SQL vs. NoSQL
So what about plain-old SQL RDBMSes? Should they be retired from active service? Are they a relic from an earlier time? Not so fast.
First and foremost, ACID transactions most definitely are required in certain use cases. Databases used by banks and stock markets, for example, always must give correct data. Where money is concerned, guessing is not allowed. It is true that no one really cares if your latest tweet takes a couple minutes to show up in your Twitter feed, but the same cannot be said for a billing system or accounting database.
Another thing in favor of RDBMSes is their use of SQL. It's a common language, and if you need to move from one database to another, you usually can get away with making only minor changes to your application, and it will “just work”. True, it may not be possible in all cases, depending on how you used or abused the SQL queries in your application, but the foundation for moving easily between different SQL databases is there, and the tools and libraries you can use to interact with your data are plentiful and robust. A unified NoSQL standard query language or API will never exist because every NoSQL database is so different.
On the NoSQL side, the only thing in common is that there is nothing in common. Each NoSQL database has its own set of APIs, libraries and preferred languages for interacting with the data they contain. With an RDBMS, it is trivial to get data out in whatever format you need using whatever programming language you like best. Your choice of a NoSQL database might limit you to one or a handful of programming languages and access methods.
Another thing RDBMSes have going for them is the relational model. The R in RDBMS traces its history back to research by E. F. Codd published in the June 1970 issue of Communications of the ACM. Since then, it has been expanded upon, improved and clarified. The relational model for databases is so popular because it is an excellent way to organize information. It maps very well to an enormous variety of real-world data storage needs, and when properly normalized, it is fast and efficient.
In the relational model, data is stored in tables with rows and columns. An address table, for example, might have columns for street name and number, city, postal code, state or province, and country. A name table might have columns for given names, family name, prefixes (Dr, Rev, Ms and so on) and suffixes (Jr, Sr, Esq and so on). Each row in the individual tables would represent an individual address or name.
The relational part (see the What Does Relational Mean in a Relational Database? sidebar) comes into play as you define which addresses relate to which names using a key. A key is a field (the intersection of a row and column) or combination of fields in a single row that is guaranteed to identify uniquely that particular row in the table it is in. For the address table, you might have a column for keys from the name table.
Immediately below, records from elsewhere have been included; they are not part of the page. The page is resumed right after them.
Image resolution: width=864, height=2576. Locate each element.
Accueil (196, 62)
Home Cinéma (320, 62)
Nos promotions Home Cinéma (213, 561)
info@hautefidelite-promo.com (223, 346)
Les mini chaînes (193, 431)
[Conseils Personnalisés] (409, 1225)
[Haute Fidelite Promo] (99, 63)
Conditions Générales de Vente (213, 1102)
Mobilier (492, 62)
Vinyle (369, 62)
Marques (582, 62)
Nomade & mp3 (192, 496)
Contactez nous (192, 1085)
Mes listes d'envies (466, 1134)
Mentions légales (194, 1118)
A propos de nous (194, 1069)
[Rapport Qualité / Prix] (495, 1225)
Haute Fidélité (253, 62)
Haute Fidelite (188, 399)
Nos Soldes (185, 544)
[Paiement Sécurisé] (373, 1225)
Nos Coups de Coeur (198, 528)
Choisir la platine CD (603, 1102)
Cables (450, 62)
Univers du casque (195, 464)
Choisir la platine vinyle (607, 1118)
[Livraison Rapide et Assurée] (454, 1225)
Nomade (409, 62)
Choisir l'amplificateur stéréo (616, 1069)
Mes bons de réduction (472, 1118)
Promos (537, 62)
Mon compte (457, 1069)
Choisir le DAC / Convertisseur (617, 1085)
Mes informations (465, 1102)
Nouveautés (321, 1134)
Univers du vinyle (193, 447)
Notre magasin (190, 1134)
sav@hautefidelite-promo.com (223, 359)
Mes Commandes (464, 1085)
You can use this key to look up just those addresses in the address table that “belong” (by virtue of the key) to a certain name in the name table.
My example is pretty simplistic, but when combined with ACID transactions in an RDBMS, you achieve tremendous power, flexibility and reliability. There is a reason that businesses began using them decades ago and why open-source RDBMSes dominate the Web.
And, what about the Web? The primary argument many people use against RDBMSes is that they “don't scale”, which simply isn't true. It is true that some individual RDBMSes do not scale very well or are harder to scale, but that doesn't mean every RDBMS cannot. RDBMSes are in use at every large company. The largest RDBMS installations routinely handle enormous traffic and petabytes of data.
This scaling myth is perpetuated and given credence every time popular Web sites announce that such-and-such RDBMS doesn't meet their needs, and so they are moving to NoSQL database X. The opinion of some in the RDBMS world is that many of these moves are not so much because the database they were using is deficient in some fundamental way, but because it was being used in a way for which it wasn't designed. To make an analogy, it's like people using flat-head screwdrivers to tighten Phillips-head screws, because it worked well enough to get the job done, but now they've discovered it is better to tighten Phillips screws with an actual Phillips screwdriver, and isn't it wonderful, and we should throw away all flat-head screwdrivers, because their time is past, and Phillips is the future.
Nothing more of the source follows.